Location data for words and elements:
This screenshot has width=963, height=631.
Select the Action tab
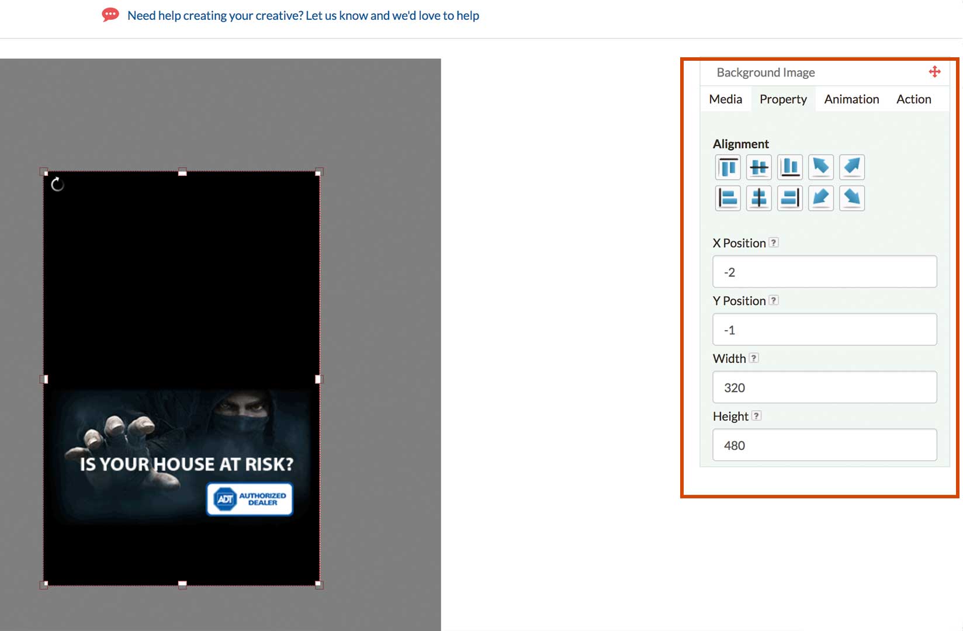point(913,99)
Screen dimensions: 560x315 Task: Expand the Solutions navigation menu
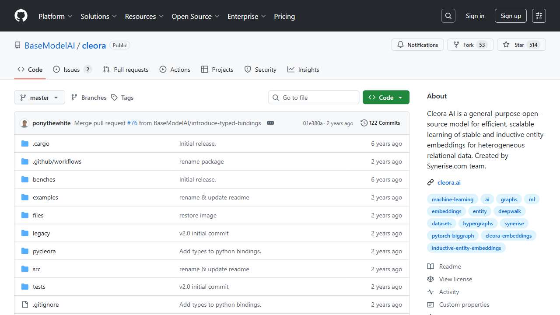tap(98, 16)
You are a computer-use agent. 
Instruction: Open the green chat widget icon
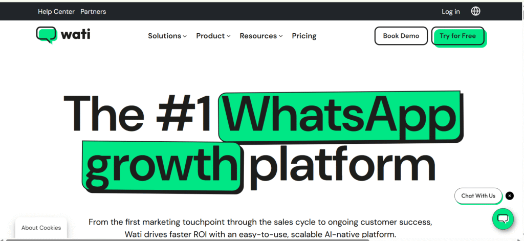(x=503, y=219)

Directive:
Please put each line of the listing above into a numbered list, skipping any blank lines and leaving the pictures out.

Output for this exercise:
1. This screenshot has width=963, height=631.
2. Select the Action tab
3. point(913,99)
4. Screen dimensions: 560x315 Task: Expand the Solutions navigation menu
5. tap(98, 16)
6. You are a computer-use agent. 
7. Instruction: Open the green chat widget icon
8. (x=503, y=219)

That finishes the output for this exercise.